Problem requirements: In the excerpt on conservative science fiction writers, why does Baen Books offer many of its titles free as ebooks? Answer in one to three sentences.

Text excerpt:
Heinlein and his proteges, Niven and Pournelle, are definitely libertarian/conservatives, though they may not have much tolerance for so called conservative twits like Pat Buchannen or Ross Perot. If you want to know who Heinlein was read Stranger in a Strange Land and study the character Jubal Harshaw. Definitely a libertarian. Pournelle was one of Reagans science advisors and helped come up with some of the better ideas for SDI, including some that Rumsfeld is bringing back.
Niven, Pournelle and Michael Flynn wrote a book called Fallen Angels that skewers as many liberal icons as they could possibly think of. Among other things it is the ultimate answer to global warming and Al Gore (Global Warming is real and it's the only thing keeping the ice age at bay, so if Al Gore and his greenies were to ever take over we'd be knee deep in glaciers inside of 20 years). One of the things they point out is that Science Fiction is largely for conservatives and fantasy is largely for liberals (greenies).
Baen books, one of the better "science fiction should be fun" publishing houses is full of conservative/libertarian authors, particularly John Ringo. A lot of their stuff is available for free as ebooks in their free library. They don't do it out of the goodness of their hearts. They tell you flat out that they're hoping you'll enjoy the stories they've released and decide to buy the rest of the author's books to continue reading the series. Ringo's Legacy of the Alldenata series is priceless for military types (he was Airborne and an Army brat and it shows). The line that compels most people to read the books when I tell them about it is "that's what you get for letting red necks paly with anti-matter." You HAVE TO read a book with a line like that in it.

[Stored records]
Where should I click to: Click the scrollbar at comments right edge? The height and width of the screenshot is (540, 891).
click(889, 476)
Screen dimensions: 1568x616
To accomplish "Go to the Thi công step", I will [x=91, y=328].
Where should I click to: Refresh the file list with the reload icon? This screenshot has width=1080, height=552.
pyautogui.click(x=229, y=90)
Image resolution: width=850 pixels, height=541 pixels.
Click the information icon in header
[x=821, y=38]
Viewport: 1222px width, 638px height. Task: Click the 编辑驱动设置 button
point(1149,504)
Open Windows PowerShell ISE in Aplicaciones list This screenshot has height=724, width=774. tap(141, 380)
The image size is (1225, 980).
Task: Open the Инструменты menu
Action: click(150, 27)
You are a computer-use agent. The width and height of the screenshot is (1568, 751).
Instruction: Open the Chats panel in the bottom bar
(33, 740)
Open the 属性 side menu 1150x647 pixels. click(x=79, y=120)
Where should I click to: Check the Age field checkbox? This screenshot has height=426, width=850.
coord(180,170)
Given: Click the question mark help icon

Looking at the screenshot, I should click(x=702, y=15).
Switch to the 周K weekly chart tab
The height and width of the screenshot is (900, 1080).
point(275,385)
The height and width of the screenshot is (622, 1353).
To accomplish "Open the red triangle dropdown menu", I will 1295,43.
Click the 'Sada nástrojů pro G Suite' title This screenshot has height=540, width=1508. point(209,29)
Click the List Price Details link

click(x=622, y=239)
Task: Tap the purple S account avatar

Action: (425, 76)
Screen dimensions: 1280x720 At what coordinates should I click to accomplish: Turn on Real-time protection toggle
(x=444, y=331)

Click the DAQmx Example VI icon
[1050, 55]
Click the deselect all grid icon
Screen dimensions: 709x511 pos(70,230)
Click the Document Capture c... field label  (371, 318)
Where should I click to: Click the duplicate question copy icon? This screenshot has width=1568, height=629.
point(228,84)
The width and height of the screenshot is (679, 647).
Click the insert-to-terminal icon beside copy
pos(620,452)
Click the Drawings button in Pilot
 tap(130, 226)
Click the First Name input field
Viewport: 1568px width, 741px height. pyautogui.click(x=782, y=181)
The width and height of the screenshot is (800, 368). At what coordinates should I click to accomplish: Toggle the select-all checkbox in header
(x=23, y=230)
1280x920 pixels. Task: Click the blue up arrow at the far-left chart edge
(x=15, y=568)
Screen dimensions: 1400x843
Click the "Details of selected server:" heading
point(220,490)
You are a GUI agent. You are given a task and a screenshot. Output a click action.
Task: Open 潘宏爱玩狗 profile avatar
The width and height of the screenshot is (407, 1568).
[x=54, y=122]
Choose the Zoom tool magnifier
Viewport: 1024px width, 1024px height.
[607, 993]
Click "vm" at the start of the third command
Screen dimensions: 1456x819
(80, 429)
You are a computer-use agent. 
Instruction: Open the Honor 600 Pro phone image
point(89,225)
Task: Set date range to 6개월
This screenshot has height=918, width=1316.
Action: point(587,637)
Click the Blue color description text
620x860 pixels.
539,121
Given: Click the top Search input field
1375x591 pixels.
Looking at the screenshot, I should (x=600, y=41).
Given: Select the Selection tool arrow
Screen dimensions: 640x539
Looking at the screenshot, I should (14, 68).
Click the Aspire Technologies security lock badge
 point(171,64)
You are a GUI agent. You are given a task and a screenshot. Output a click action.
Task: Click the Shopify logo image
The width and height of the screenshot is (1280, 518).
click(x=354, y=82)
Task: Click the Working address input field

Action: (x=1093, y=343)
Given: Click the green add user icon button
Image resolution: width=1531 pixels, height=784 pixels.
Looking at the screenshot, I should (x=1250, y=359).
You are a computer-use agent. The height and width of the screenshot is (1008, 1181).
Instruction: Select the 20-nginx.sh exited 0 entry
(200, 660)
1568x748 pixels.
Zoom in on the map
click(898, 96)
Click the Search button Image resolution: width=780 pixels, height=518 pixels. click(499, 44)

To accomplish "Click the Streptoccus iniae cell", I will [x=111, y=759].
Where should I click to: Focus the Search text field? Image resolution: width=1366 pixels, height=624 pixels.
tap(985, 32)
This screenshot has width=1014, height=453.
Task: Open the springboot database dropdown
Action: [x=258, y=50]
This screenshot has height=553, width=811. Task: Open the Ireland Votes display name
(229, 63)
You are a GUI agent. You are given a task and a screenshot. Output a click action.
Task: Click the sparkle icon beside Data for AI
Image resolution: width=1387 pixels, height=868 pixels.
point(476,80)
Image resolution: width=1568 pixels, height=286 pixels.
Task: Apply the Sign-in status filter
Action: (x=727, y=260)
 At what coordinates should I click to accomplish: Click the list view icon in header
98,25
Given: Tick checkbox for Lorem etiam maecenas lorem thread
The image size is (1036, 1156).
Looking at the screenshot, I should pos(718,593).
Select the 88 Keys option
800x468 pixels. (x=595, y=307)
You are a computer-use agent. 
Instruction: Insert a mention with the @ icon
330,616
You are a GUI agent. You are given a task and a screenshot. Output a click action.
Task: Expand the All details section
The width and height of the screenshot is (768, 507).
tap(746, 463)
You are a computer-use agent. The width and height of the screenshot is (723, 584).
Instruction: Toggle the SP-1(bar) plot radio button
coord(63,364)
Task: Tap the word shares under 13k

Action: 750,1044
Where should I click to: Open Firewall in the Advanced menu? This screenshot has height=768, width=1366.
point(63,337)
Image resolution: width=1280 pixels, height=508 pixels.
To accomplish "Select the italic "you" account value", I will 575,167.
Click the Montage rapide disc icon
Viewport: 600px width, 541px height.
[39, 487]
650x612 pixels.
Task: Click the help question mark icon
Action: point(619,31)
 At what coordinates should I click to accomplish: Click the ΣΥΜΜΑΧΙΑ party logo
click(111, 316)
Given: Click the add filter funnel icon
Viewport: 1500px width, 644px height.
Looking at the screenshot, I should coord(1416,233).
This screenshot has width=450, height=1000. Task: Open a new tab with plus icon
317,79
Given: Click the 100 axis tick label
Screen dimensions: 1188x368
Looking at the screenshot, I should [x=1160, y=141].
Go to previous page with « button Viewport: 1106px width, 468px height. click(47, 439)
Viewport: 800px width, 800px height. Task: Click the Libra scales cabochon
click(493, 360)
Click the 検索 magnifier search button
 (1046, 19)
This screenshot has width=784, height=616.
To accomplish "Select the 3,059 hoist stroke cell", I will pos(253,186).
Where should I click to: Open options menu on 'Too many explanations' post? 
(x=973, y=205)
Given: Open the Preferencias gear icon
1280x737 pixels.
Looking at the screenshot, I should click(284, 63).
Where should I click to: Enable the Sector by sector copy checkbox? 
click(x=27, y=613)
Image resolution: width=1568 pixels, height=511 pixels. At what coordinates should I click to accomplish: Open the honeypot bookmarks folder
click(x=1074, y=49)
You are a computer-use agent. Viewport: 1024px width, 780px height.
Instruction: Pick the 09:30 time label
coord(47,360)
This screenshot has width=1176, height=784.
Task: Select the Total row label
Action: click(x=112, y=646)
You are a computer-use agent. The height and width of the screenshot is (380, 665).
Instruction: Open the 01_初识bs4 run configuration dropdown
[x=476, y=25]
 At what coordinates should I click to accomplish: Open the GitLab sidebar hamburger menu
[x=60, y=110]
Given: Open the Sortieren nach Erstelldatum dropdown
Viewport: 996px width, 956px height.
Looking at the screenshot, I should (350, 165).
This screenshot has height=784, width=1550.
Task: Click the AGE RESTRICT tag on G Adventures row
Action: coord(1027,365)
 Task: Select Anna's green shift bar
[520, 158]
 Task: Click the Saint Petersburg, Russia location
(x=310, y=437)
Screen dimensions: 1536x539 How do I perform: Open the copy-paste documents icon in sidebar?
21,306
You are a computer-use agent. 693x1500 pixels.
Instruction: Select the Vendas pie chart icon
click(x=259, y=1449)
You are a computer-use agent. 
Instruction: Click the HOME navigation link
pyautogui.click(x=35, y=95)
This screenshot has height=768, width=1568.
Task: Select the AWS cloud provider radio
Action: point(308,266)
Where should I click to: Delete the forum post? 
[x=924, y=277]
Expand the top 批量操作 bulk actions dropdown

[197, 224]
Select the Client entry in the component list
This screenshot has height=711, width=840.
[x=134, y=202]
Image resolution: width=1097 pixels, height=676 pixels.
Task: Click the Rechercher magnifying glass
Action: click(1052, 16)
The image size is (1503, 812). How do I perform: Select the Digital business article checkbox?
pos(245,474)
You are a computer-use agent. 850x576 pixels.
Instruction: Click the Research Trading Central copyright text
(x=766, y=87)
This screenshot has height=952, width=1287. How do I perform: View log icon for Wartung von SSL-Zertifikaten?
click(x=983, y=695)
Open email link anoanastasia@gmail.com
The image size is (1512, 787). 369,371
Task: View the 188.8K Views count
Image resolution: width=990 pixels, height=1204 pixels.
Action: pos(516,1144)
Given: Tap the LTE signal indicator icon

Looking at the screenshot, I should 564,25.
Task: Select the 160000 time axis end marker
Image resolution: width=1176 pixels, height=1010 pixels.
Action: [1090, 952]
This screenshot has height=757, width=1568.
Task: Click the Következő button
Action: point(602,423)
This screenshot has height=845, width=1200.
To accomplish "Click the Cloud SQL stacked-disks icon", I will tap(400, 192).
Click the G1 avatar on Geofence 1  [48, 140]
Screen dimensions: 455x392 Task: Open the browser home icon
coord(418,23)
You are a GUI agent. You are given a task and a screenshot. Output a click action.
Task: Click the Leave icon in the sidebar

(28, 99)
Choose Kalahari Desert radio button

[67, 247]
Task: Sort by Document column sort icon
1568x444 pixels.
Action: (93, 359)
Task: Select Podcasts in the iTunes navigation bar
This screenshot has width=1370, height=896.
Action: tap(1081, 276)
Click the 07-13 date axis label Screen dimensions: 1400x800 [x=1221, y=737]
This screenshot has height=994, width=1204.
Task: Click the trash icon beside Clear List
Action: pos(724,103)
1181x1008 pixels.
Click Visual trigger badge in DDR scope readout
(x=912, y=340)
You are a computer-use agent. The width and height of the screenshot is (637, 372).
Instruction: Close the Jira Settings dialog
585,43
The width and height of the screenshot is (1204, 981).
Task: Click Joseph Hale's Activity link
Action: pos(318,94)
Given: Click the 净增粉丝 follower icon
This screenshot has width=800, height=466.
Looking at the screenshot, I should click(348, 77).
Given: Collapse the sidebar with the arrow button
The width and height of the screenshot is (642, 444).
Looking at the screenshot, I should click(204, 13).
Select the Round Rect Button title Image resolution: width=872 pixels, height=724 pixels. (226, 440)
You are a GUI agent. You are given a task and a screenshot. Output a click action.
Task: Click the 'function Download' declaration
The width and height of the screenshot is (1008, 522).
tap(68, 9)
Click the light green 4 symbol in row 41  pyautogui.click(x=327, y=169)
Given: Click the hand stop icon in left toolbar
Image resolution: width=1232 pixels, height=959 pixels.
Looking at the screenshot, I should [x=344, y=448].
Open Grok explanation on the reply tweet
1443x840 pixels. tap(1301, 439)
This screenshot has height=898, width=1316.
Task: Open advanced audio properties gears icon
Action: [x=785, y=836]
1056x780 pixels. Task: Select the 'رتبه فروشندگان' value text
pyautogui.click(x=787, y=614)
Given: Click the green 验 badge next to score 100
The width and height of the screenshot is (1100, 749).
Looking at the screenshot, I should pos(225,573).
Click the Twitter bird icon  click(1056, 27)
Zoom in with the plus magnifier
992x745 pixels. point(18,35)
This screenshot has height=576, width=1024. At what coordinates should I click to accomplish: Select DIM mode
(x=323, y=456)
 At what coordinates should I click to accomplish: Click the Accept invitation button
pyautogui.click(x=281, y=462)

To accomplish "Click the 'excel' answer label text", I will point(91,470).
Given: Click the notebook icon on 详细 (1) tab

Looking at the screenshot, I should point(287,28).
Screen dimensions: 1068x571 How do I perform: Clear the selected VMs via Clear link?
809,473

Answer area: Baen doesn't offer them out of goodness of heart. It says plainly that it hopes readers will enjoy the free stories and then buy the rest of the author's books to keep reading the series.